The line that contains "patient summary line" marks the start. Please set it down, with every later line of the data, exactly and without pictures.

Start of Provided records

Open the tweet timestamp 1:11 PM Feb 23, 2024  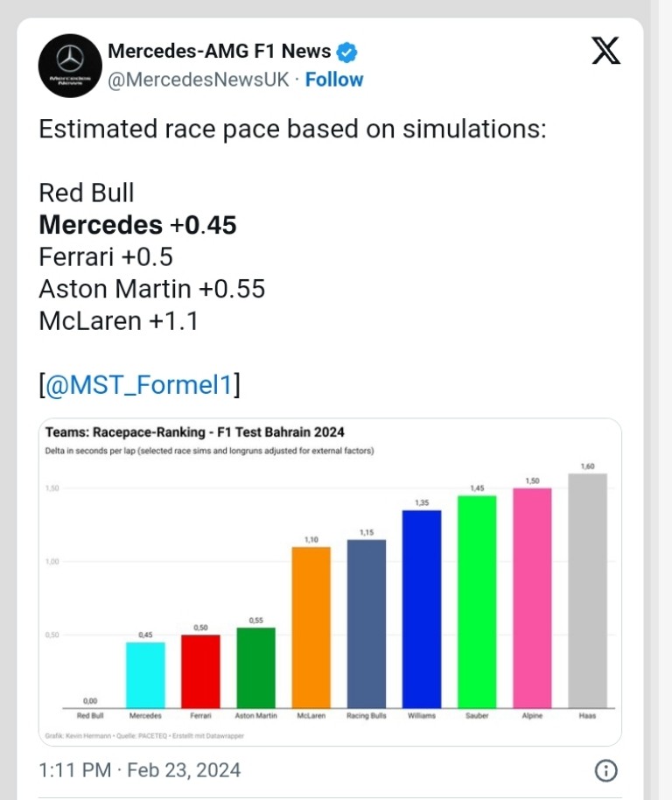tap(140, 770)

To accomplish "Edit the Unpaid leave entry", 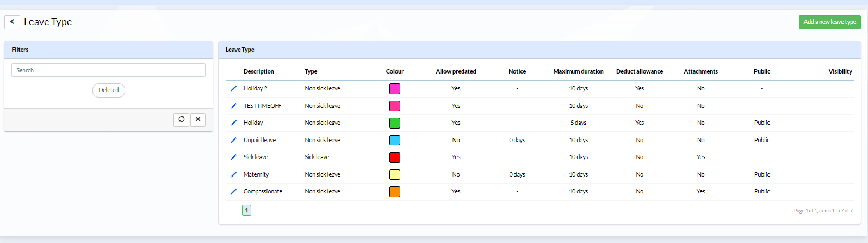I will point(234,140).
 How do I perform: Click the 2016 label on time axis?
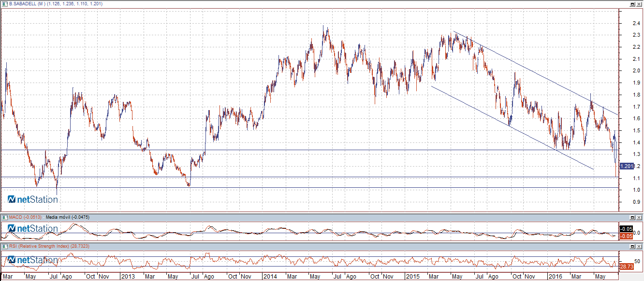tap(556, 277)
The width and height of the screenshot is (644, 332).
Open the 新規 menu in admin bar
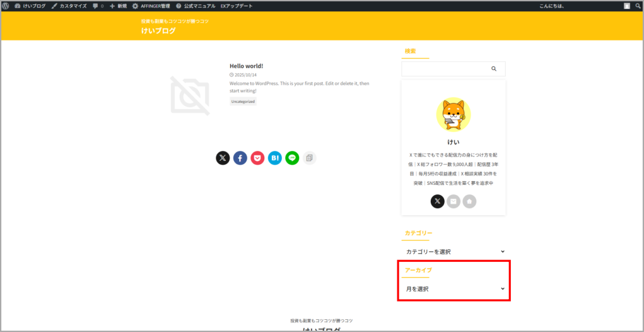coord(118,6)
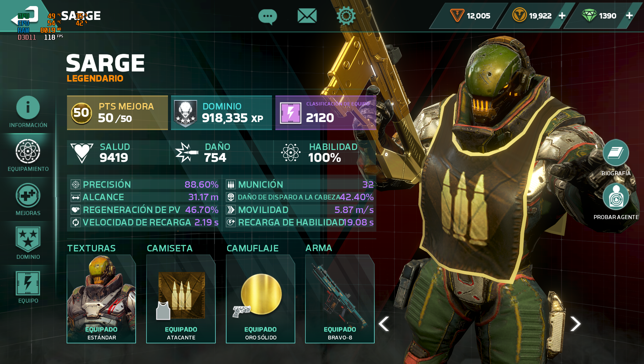Open the Dominio tab in sidebar
Viewport: 644px width, 364px height.
click(x=28, y=243)
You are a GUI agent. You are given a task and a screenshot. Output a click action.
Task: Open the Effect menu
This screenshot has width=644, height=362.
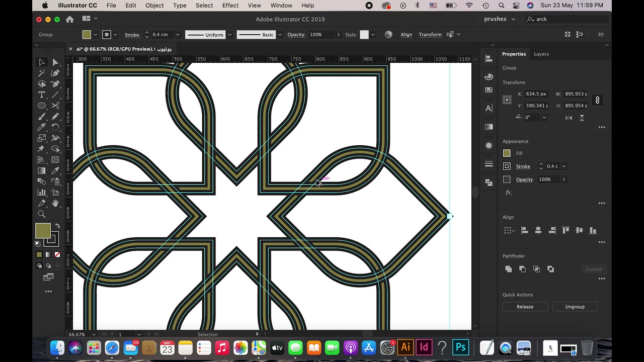(230, 6)
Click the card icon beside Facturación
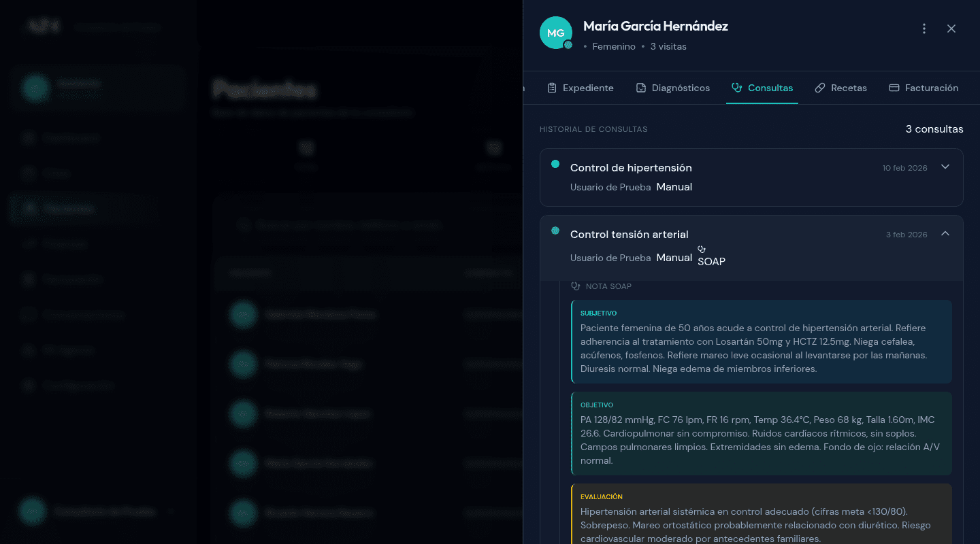 click(894, 88)
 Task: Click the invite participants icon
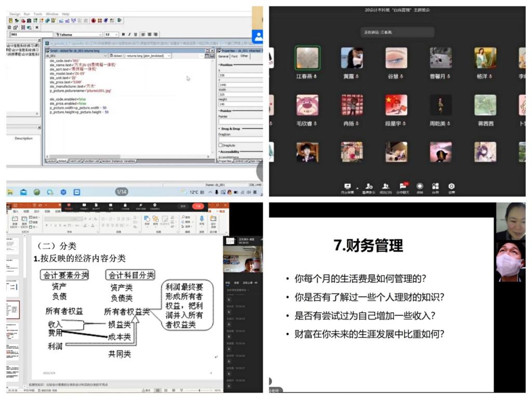(x=368, y=187)
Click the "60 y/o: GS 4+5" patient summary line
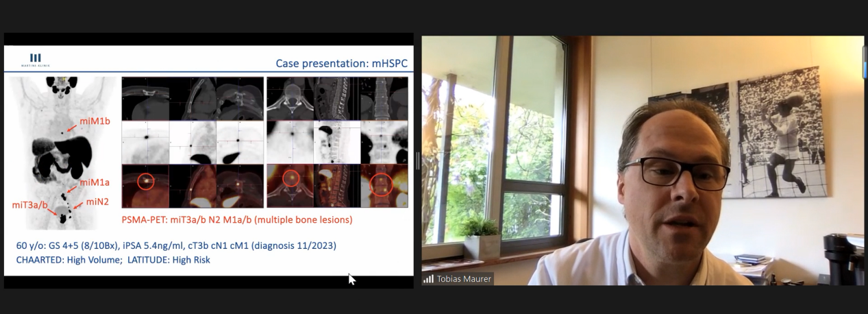The image size is (868, 314). point(176,245)
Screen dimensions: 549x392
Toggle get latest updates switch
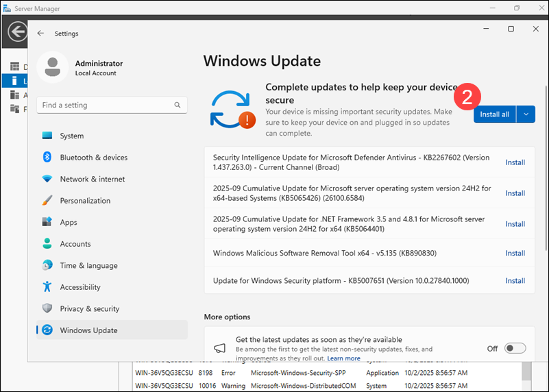click(515, 348)
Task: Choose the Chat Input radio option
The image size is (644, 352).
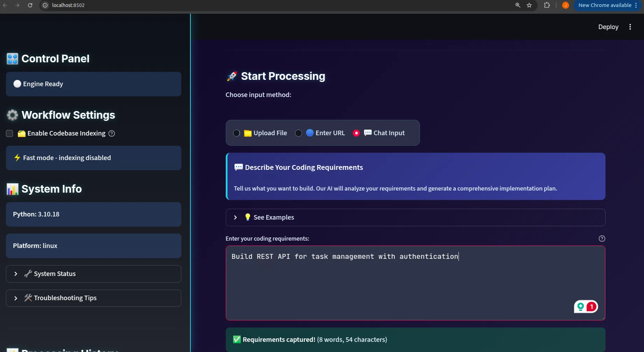Action: (356, 133)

End of Provided records

- _Completed task_
Click the "60 y/o: GS 4+5" patient summary line
The image size is (868, 314). point(176,245)
Screen dimensions: 549x392
Toggle get latest updates switch
click(515, 348)
Task: Choose the Chat Input radio option
The image size is (644, 352).
Action: (356, 133)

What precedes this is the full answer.